### Work to be completed
Only the lines from the one containing "Click the Weapons" to the end of the data should be copied, exactly and without pictures.

━━━ Provided entries ━━━

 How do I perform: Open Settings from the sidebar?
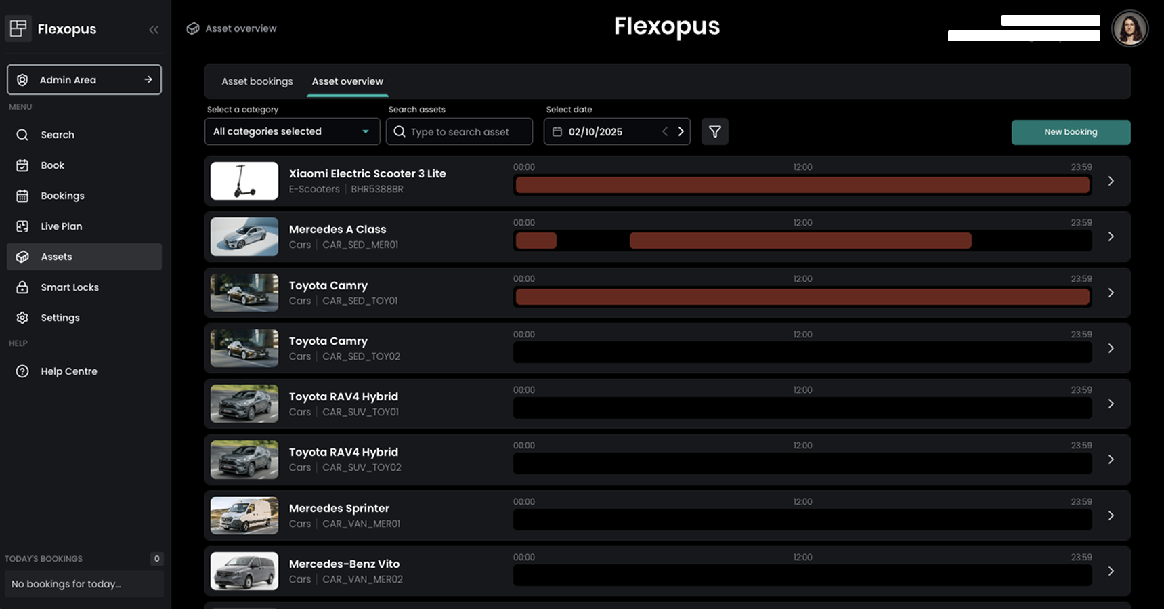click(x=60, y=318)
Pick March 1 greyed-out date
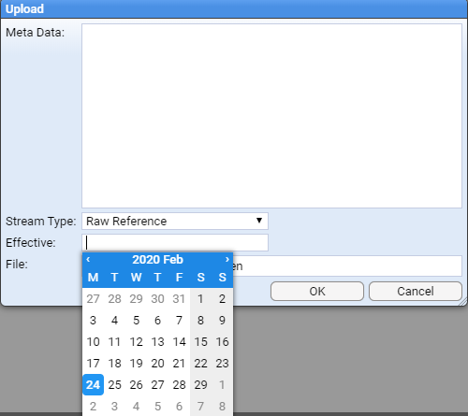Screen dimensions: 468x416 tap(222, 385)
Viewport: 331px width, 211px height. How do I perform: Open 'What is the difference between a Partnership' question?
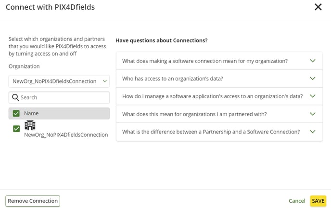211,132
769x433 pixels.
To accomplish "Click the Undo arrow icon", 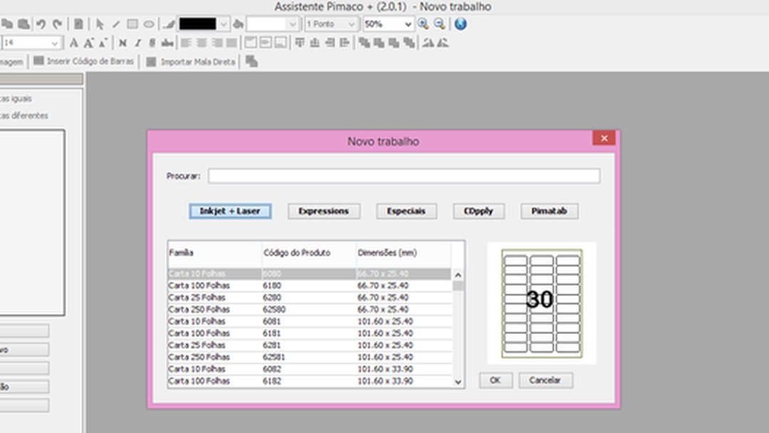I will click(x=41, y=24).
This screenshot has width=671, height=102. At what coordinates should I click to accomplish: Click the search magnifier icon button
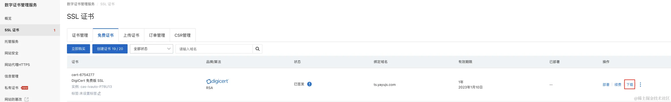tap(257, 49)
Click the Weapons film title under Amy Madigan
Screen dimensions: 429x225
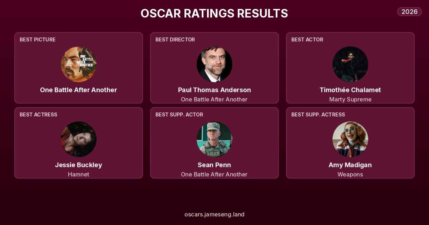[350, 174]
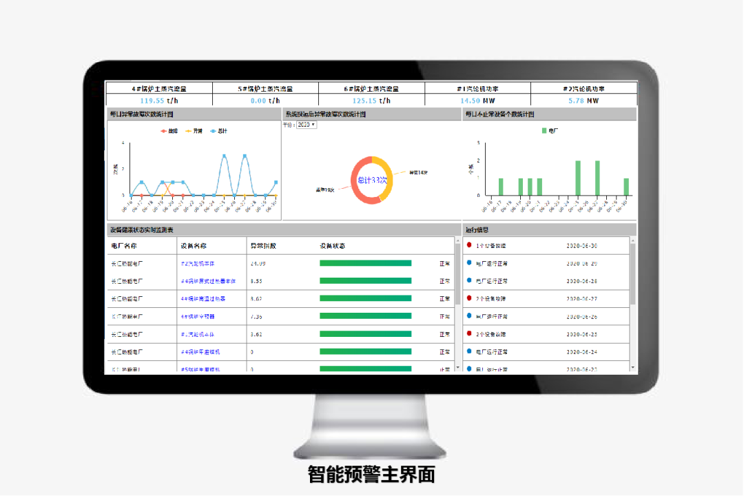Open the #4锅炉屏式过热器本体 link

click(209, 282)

━━━

### Task result
Click the Weapons film title under Amy Madigan
Screen dimensions: 429x225
[350, 174]
Open the #4锅炉屏式过热器本体 link

click(209, 282)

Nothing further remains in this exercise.